Work instructions:
Please return all lines of the data below containing the string "computer".

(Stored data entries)
--------------------------------

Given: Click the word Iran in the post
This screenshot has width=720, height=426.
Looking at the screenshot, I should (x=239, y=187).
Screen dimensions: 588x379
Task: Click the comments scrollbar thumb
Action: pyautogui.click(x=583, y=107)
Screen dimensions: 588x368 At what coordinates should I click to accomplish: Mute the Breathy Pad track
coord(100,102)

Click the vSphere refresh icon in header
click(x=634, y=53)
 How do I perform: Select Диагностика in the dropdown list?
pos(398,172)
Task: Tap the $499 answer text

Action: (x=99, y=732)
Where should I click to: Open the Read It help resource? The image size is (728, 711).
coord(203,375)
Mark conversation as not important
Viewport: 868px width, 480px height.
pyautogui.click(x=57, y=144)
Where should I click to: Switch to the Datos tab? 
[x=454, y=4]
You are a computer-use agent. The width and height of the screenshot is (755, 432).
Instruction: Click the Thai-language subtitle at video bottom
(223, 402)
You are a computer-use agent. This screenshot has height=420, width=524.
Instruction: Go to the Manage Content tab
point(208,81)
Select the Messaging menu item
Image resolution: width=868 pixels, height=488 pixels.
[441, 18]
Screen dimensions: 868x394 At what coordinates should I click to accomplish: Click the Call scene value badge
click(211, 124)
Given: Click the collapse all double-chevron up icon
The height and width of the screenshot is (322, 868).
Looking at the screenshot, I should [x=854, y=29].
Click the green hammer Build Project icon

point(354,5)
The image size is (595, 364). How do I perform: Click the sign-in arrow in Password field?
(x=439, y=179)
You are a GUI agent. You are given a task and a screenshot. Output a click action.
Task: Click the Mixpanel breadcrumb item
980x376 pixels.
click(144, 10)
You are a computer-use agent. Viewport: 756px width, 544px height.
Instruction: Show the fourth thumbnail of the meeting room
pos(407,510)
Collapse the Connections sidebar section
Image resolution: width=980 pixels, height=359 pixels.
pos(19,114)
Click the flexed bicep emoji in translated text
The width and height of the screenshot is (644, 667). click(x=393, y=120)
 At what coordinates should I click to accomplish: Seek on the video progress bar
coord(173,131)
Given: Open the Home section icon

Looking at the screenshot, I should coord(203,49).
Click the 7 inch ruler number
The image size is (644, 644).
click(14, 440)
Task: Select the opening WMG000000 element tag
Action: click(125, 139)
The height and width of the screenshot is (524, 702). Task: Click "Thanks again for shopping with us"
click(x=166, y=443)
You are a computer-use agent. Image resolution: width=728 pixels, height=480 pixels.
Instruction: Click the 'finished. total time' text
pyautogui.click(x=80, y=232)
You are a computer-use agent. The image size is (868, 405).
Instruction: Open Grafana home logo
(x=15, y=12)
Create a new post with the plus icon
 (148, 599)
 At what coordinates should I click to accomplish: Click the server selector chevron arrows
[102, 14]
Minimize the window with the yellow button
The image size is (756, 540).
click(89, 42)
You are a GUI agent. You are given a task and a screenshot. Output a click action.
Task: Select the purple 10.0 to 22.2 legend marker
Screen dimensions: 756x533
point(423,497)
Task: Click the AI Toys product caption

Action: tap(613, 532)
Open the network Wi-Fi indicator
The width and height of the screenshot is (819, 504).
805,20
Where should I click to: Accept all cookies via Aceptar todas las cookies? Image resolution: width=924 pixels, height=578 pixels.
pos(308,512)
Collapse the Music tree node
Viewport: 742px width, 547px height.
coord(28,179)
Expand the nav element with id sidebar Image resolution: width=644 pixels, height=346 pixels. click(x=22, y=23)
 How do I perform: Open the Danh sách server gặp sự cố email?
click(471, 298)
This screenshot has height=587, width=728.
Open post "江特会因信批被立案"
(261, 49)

--------------------------------

Result for this exercise:
You are a computer-use agent. The width and height of the screenshot is (755, 432).
You are a computer-use agent. This screenshot has height=420, width=524.
You are a computer-use agent. Viewport: 756px width, 544px height.
You are a computer-use agent. Image resolution: width=728 pixels, height=480 pixels.
You are a computer-use agent. The image size is (868, 405).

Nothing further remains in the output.